### PAGE EXTRACT:
Best Books for People Who Want to Fall in Love with Reading Again
A warm reading list for people who used to read, wish they read more, or feel like their attention span has been quietly stolen by life.
Sometimes the hardest part of reading again is not finding a book. It is finding a book that does not feel like another thing you are failing at.
You used to read. Or you wish you read more. Or you keep buying books with the sincere belief that this will be the one, only to find yourself scrolling, streaming, working late, falling asleep, or staring at the same paragraph three nights in a row.
If reading has started to feel like homework, the answer is probably not to punish yourself with a giant classic or a self-improvement plan. The way back is usually through pleasure: short books, warm books, bookish books, strange books, funny books, and stories that remind you what it feels like to disappear into a page.
These are some of the best books for getting back into reading because they are inviting rather than intimidating. Some are about books themselves. Some are beautifully immersive. Some are simply easy to love.
The way back into reading is usually pleasure, not discipline. Start with a book that makes the habit feel generous again.
Quick picks
- Start here: Dear Reader — for a warm reminder of why books matter.
- Best short bookish classic: 84, Charing Cross Road.
- Best for remembering books connect people: The Reading List.
- Best bookshop novel: The Storied Life of A. J. Fikry.
- Best for getting lost in another world: Piranesi.
- Best comfort read: A Psalm for the Wild-Built.
- Best for pure reading pleasure: Book Lovers.
Start here
Dear Reader — Cathy Rentzenbrink
Why it belongs: This is the most obvious starting point for anyone who wants to fall in love with reading again. Cathy Rentzenbrink writes about books not as trophies or homework, but as companions: sources of comfort, escape, recognition, and joy. Dear Reader is especially good for people who feel guilty about not reading enough, because it gently replaces guilt with affection. It reminds you that reading is not about proving you are clever. It is about finding your way back to curiosity, solace, and the private pleasure of being absorbed by another voice.
Read this if: You want a warm, bookish reminder of why reading matters in the first place.

### DATA SEGMENT:
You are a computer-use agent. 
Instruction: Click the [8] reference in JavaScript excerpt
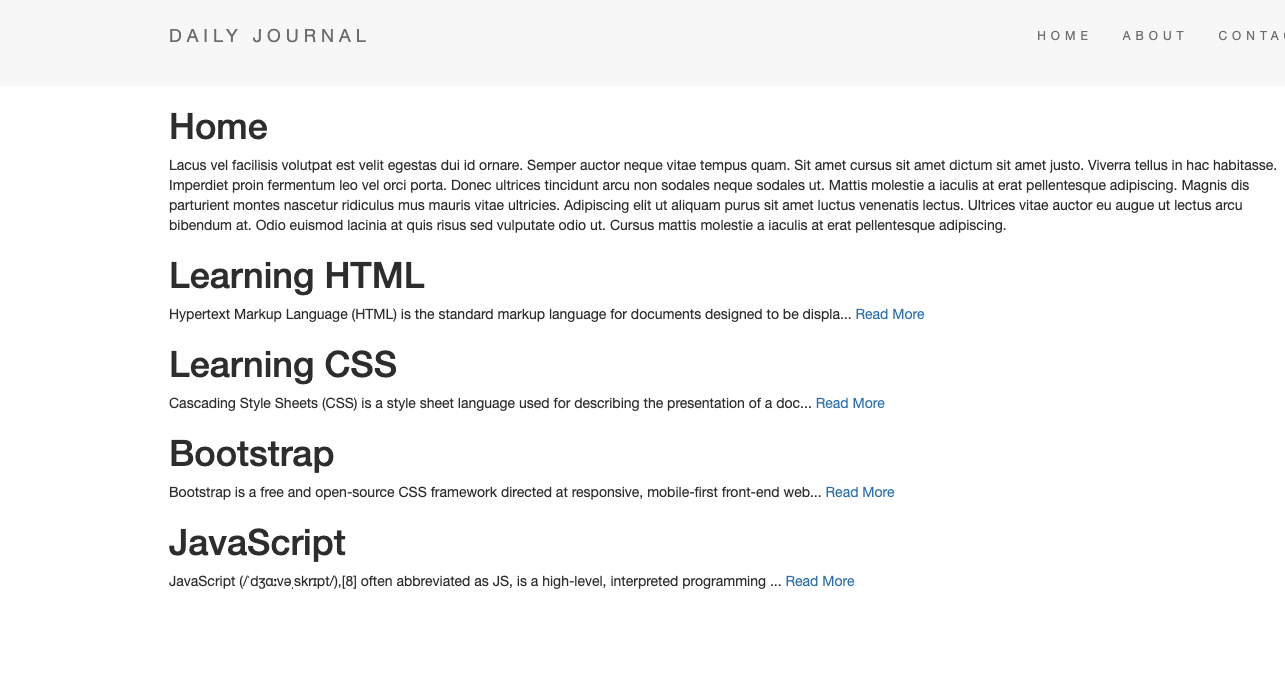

### EXERCISE:
Copy word for word the passage in the reading list from "The way back into" up to and including "The Reading List.".

### COMPLETE ANSWER:
The way back into reading is usually pleasure, not discipline. Start with a book that makes the habit feel generous again.
Quick picks
- Start here: Dear Reader — for a warm reminder of why books matter.
- Best short bookish classic: 84, Charing Cross Road.
- Best for remembering books connect people: The Reading List.